Psoriasis Treatment

Psoriasis is a chronic and unpredictable skin condition. It is estimated that 7 million Americans suffer from the condition, with countless others all over the world making effective psoriasis treatments of vital importance to many people world wide.

New psoriasis treatments are making the management of this condition easier as many recently developed treatments are offering a greater chance of remission with less side effects. A long term psoriasis treatment that best suits the individuals life style is required.

Psoriasis treatments are many and varied. They range from topical (applied to the skin), systemic (taken internally) and phototherapy (ultraviolet light applied to the skin). Whilst some psoriasis treatments are used individually the possibility of combining the treatments offers greater hope for those who struggle to find therapies to assist with the chronic condition.

Below is a brief outline of the psoriasis treatments in use today.

TOPICAL TREATMENTS

These are the treatments that are applied directly to the affected skin. It is the first form of treatment for the psoriasis sufferer and is often sufficient for effective relief of mild psoriasis. A topical treatment will be used in conjunction with other treatments when the psoriasis is more severe.

Moisturizers: The easiest and least expensive form of treatment which will soften the skin and help relieve the itching. For some the use of moisturizers alone will be sufficient to offer long term relief of the psoriasis. Ensuring the skin is kept moist will also help to prevent new lesions being triggered.

Corticosteroids: Corticosteroids are available in a variety of forms including creams, gels, sprays, ointments and lotions. They come in varying strengths and may reduce skin inflammation. Ideally steroids should be used for limited periods of time as misuse or over use can result in thinning of the treated skin or even in making the psoriasis worse.

Coal Tars: A very old form of treatment for psoriasis, coal tars are still popular today. Although less effective than topical steroids they have few side effects and are safe to use. For increased effectiveness they are often used in combination with phototherapy treatment.

Anthralin: Another old treatment. Anthralin is a synthetic chemical that is believed to act on psoriatic lesions by normalising the DNA activity and reducing inflammation. It is often used in combination with UVL therapy.

Vitamin D Derivatives: A relatively new form of treatment, calcipotriene is a synthetic form of vitamin D. It is thought to slow down the turnover rate of diseased skin cells. It is used only in the treatment of mild psoriasis and is often combined with other forms of treatment.

Vitamin A Derivatives: Tazorac is a fast drying, odourless, non staining gel. It is also a new synthetic form of vitamin A, which is proving effective in the treatment of psoriasis of the scalp and nails.

SYSTEMIC TREATMENTS

These are medications which enter the body either orally or by injection. They are used primarily to treat moderate to severe psoriasis and can produce remarkable clearing of the disease. They are given under close medical supervision and monitoring as they are strong medications.

Methotrexate: This as an antimetabolite which means it interferes with skin cell growth, thus reducing psoriatic skin cell production and suppressing inflammation. Methotrexate is often called for when more conservative forms of treatment have proved ineffective. It is especially useful in the treatment of generalized pustular psoriasis, psoriatic arthritis and disabling psoriasis of the palms and soles.

Corticosteroids: Systemic corticosteroids are rarely used in the treatment of psoriasis anymore due to the possibility of them causing a severe outbreak of psoriasis. On rare occasions they are used in conjunction with methotrexate in acute psoriasis for a short period and under close monitoring.

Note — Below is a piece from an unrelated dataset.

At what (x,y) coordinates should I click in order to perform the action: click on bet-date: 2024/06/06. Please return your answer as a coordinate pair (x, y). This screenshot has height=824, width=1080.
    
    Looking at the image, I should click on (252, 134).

Oral Retinoids: These are synthetic derivatives of Vitamin A and directly affect the growth and differentiation of skin cells. The drug can clear the disease and help the skin stay clear for up to a year. However this form of treatment is only suitable for some people.

Cyclosporine: This drug is typically used to put the disease in remission when people have severe, disabling and uncontrollable psoriasis or psoriatic arthritis. The drug is derived from fungi and found in soil and is a potent immunosuppressant. For the psoriasis sufferer the drug will slow down the abnormally rapid skin cell turnover and reduce the number of activated white blood cells in the skin. Studies show the drug will benefit about ½ the patients who use it and can result in remission in about 16 weeks. It is reserved for treatment of psoriasis that does not respond to other therapy.

ULTRAVIOLET LIGHT THERAPY

It is unknown why but most people suffering from psoriasis respond well to ultraviolet light (UVL) which occurs naturally in sunshine. UVL works best when used in conjunction with topical medications.

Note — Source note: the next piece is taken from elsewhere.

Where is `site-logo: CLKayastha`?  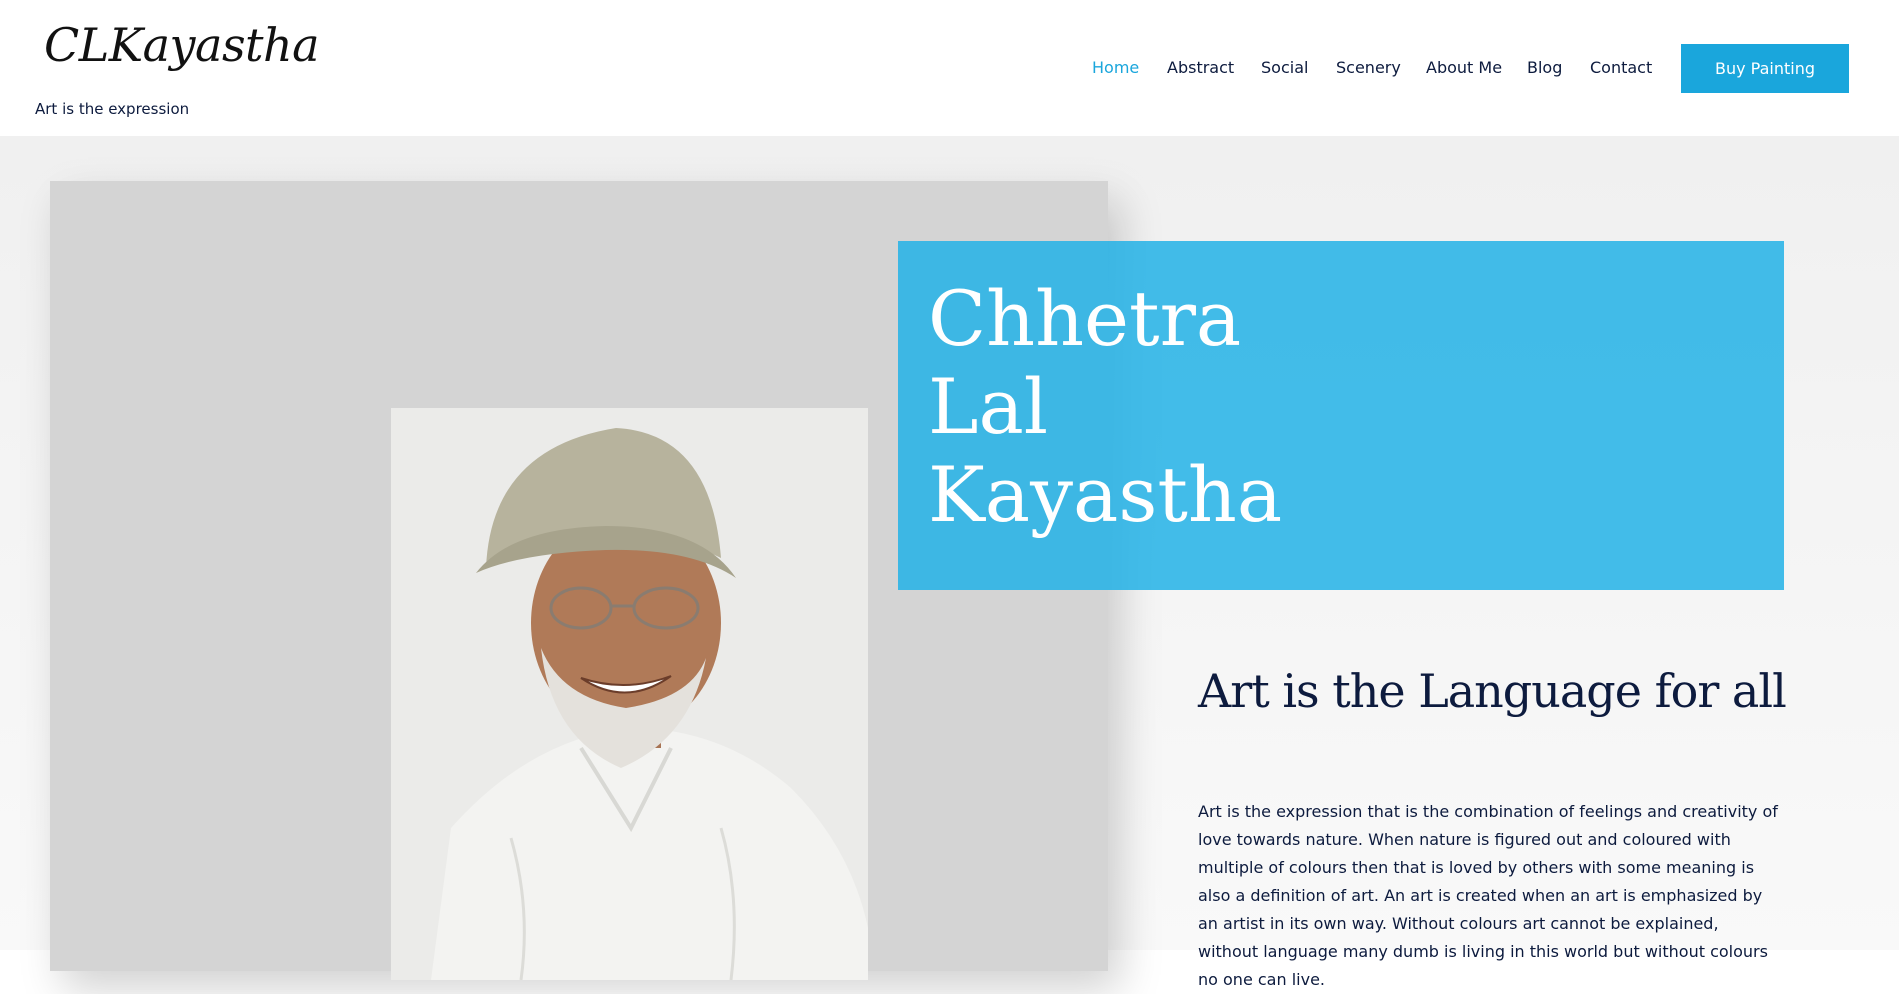
site-logo: CLKayastha is located at coordinates (182, 45).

Natural Sunlight Therapy: Many can achieve a temporary remission when natural sunlight is used as a part of their treatment regimen. It is important to seek medical advice prior to using the sun to help clear up your skin simply to determine how much sun your skin can safely take. Natural sunlight therapy requires a regular schedule, persistence and care to prevent over exposure.

Photochemotherapy: This is a very reliable and frequently used form of treatment for people with severe to moderate psoriasis covering 1/3 or more of their body. It combines the use of the drug psoralen with UVA light and is more commonly called PUVA Therapy. PUVA Therapy is often used in rotation with other forms of treatment like methotrexate and cyclosporine.